[Work to be completed]
Quote every line of the data below word for word.

[Item-finding records]

— START —

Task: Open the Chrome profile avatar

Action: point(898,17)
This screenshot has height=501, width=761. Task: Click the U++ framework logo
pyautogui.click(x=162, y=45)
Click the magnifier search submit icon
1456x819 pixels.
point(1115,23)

— END —

[Complete response]
Task: Open the Chrome profile avatar

Action: point(898,17)
This screenshot has height=501, width=761. Task: Click the U++ framework logo
pyautogui.click(x=162, y=45)
Click the magnifier search submit icon
1456x819 pixels.
point(1115,23)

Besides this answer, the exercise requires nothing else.